Records drawn from a dataset
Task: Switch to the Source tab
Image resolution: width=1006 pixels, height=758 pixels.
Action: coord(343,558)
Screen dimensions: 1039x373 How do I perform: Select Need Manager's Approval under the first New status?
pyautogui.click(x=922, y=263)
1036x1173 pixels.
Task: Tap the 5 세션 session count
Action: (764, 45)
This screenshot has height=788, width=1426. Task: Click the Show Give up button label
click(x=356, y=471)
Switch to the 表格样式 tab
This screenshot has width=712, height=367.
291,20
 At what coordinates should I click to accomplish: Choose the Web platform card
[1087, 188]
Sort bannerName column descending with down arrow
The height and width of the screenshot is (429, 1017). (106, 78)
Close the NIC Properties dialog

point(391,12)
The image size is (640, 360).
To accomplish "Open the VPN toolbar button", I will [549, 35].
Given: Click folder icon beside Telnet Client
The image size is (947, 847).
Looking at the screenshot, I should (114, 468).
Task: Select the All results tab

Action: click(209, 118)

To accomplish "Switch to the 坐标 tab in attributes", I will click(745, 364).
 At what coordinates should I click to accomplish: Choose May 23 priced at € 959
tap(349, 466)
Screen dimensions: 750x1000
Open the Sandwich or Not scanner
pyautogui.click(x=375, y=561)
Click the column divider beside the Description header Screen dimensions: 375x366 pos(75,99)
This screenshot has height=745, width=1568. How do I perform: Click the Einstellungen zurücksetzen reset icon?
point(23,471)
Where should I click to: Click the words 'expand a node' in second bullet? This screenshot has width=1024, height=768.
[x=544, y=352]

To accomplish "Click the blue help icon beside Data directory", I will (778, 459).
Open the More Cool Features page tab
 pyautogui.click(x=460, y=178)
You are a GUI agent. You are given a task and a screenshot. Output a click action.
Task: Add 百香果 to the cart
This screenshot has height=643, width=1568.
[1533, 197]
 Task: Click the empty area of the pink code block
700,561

* [What to produce]: Please return the data above in full, without altering a single line.

* [Solution to the problem]:
Task: Switch to the Source tab
Image resolution: width=1006 pixels, height=758 pixels.
Action: coord(343,558)
Screen dimensions: 1039x373 How do I perform: Select Need Manager's Approval under the first New status?
pyautogui.click(x=922, y=263)
1036x1173 pixels.
Task: Tap the 5 세션 session count
Action: (764, 45)
This screenshot has height=788, width=1426. Task: Click the Show Give up button label
click(x=356, y=471)
Switch to the 表格样式 tab
This screenshot has width=712, height=367.
291,20
 At what coordinates should I click to accomplish: Choose the Web platform card
[1087, 188]
Sort bannerName column descending with down arrow
The height and width of the screenshot is (429, 1017). (106, 78)
Close the NIC Properties dialog

point(391,12)
The image size is (640, 360).
To accomplish "Open the VPN toolbar button", I will [549, 35].
Given: Click folder icon beside Telnet Client
The image size is (947, 847).
Looking at the screenshot, I should (114, 468).
Task: Select the All results tab

Action: click(209, 118)

To accomplish "Switch to the 坐标 tab in attributes", I will click(745, 364).
 At what coordinates should I click to accomplish: Choose May 23 priced at € 959
tap(349, 466)
Screen dimensions: 750x1000
Open the Sandwich or Not scanner
pyautogui.click(x=375, y=561)
Click the column divider beside the Description header Screen dimensions: 375x366 pos(75,99)
This screenshot has height=745, width=1568. How do I perform: Click the Einstellungen zurücksetzen reset icon?
point(23,471)
Where should I click to: Click the words 'expand a node' in second bullet? This screenshot has width=1024, height=768.
[x=544, y=352]

To accomplish "Click the blue help icon beside Data directory", I will (778, 459).
Open the More Cool Features page tab
 pyautogui.click(x=460, y=178)
You are a GUI agent. You are given a task and a screenshot. Output a click action.
Task: Add 百香果 to the cart
This screenshot has height=643, width=1568.
[1533, 197]
 Task: Click the empty area of the pink code block
700,561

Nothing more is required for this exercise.